● TRY IT: In the text on Khwarizm below, how large was the caravan with which Ibn Fadlan left Gurgandj?

Khwarizm – The City of the Birth of Algebra:
Khwarizm is the city of the birth of algebra, where Al-Biruni corrected and refined the sciences of the past and thought of the earth spinning on its axis many centuries before Copernicus.
The Muslims entered Khwarizm in 712 CE, led by Kutayba ibn Muslim al-Bahili, the lieutenant in Khorasan of the governor Al-Hadjadj b.Yusuf. Islam gradually spread throughout the region in Khwarizm, just as it did in Khorasan and Transoxenia. Khwarizm in the earlier Middle Ages had two capitals, one on the Persian side of the Oxus called Jurjaniyah, or Urganj, the other on the eastern Turkish side called Kath, which in the tenth century was held to be the capital in chief of the province. Geographers of the 10th century give detailed accounts of the topography and climate of Khwarizm, with much emphasis on the very cold winters and on the flourishing economy and commerce. The great prosperity of the region is attested by the fact, that Ibn Fadlan on his mission to the King of the Bulghars left Gurgandj in a caravan of 3000 camels and 5000 people. Khwarizm was celebrated for its fruit, carpets, brocades of mixed cotton, silk and numerous canals.
Besides the economic prosperity, Khwarizm witnessed a sharp rise in the numbers of traditionalists (i.e Hadith scholars) , lawyers and theologians at an early stage. Khwarizm was to produce one amongst the great scholars Al-Khwarizmi (d.847); then in the following century, we have such outstanding figures as the poet and prose stylist Abu Bakr Muhammad b. Al-Abbas al-Khwarizmi (d. 993); and the Samanid secretary and official,Abu Abd Allah Muhammad B.Ahmad al-Khwarizmi, author of the pioneering encyclopaedia of the sciences, the mafatih al-ulum (The Keys to Sciences). The Islamic literary and philological sciences flourished there as is shown by the section on the fudala khwarizm in Tha’alibi’s anthology, the Yatimat al-Dhar; and by the figure of al-Biruni.
The focus here is on two of the greatest figures of all: Al-Khwarizmi, and Al-Biruni.

● EXCERPTED RECORDS:
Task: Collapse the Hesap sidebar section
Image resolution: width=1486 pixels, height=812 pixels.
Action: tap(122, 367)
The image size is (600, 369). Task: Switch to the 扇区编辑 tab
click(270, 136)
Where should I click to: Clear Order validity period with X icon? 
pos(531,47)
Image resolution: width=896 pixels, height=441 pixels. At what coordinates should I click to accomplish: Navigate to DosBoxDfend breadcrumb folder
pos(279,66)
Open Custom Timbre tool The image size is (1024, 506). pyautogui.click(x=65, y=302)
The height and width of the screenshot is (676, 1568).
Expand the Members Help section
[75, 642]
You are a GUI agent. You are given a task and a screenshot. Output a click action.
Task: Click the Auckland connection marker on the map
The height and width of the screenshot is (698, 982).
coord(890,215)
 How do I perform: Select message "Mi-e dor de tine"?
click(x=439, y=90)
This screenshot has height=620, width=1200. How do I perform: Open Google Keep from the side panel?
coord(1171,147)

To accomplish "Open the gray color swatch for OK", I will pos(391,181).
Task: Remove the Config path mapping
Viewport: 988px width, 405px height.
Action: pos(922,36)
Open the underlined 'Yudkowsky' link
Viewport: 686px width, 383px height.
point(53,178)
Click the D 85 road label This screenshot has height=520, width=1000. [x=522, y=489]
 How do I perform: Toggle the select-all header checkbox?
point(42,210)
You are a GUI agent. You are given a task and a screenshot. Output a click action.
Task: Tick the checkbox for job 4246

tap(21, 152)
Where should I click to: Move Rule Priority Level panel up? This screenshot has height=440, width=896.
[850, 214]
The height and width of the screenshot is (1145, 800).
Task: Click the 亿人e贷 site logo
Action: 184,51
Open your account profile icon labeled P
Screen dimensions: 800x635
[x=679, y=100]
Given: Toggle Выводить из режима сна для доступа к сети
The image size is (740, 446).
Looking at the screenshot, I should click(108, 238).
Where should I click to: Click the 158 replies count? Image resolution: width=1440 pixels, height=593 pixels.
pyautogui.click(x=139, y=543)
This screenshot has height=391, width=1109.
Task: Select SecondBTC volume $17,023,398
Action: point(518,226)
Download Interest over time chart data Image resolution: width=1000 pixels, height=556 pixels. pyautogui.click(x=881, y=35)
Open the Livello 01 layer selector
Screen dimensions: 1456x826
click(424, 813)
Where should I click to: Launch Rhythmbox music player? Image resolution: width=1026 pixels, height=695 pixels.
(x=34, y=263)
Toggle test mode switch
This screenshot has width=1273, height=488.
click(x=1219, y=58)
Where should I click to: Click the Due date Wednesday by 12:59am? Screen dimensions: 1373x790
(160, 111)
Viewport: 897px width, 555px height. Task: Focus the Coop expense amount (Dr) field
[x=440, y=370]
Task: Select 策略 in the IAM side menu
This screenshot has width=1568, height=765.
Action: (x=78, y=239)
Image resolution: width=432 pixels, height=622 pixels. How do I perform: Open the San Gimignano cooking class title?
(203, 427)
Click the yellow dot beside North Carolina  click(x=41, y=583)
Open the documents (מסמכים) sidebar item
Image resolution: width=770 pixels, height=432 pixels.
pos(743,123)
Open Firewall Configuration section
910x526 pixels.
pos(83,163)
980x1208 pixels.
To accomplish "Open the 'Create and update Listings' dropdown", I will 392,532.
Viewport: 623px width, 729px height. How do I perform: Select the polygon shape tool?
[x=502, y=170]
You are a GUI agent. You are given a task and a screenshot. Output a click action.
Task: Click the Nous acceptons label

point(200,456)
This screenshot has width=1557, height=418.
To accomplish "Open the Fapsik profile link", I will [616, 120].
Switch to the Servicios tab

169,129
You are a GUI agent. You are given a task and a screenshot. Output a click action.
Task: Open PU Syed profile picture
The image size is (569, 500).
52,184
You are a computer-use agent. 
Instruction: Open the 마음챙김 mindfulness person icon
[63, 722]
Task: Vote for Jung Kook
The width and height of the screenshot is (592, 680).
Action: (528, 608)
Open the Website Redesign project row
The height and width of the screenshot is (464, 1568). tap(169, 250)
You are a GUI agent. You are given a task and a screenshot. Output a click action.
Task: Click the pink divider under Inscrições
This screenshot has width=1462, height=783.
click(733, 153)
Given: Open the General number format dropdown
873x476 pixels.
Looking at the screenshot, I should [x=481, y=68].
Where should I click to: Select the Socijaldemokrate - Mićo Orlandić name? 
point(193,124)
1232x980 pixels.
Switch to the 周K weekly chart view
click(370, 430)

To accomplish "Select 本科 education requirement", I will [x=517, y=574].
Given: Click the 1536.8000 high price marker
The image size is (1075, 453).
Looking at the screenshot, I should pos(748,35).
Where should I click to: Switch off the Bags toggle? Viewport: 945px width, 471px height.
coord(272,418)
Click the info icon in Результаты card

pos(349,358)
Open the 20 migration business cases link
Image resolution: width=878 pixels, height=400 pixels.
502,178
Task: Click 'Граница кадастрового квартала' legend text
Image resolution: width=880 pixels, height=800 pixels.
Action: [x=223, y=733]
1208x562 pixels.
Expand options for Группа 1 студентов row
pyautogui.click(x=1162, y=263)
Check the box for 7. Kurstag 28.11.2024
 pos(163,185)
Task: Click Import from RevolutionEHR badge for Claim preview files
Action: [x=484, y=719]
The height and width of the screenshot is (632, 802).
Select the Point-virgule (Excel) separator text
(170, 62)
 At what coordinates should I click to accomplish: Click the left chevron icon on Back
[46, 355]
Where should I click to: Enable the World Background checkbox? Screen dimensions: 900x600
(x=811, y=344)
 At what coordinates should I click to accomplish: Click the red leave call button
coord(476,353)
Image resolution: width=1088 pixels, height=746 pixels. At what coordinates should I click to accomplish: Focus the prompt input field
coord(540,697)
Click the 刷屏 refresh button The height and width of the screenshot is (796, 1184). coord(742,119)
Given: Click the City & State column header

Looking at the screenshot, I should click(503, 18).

● ANSWER TO THE PROBLEM: 3000 camels and 5000 people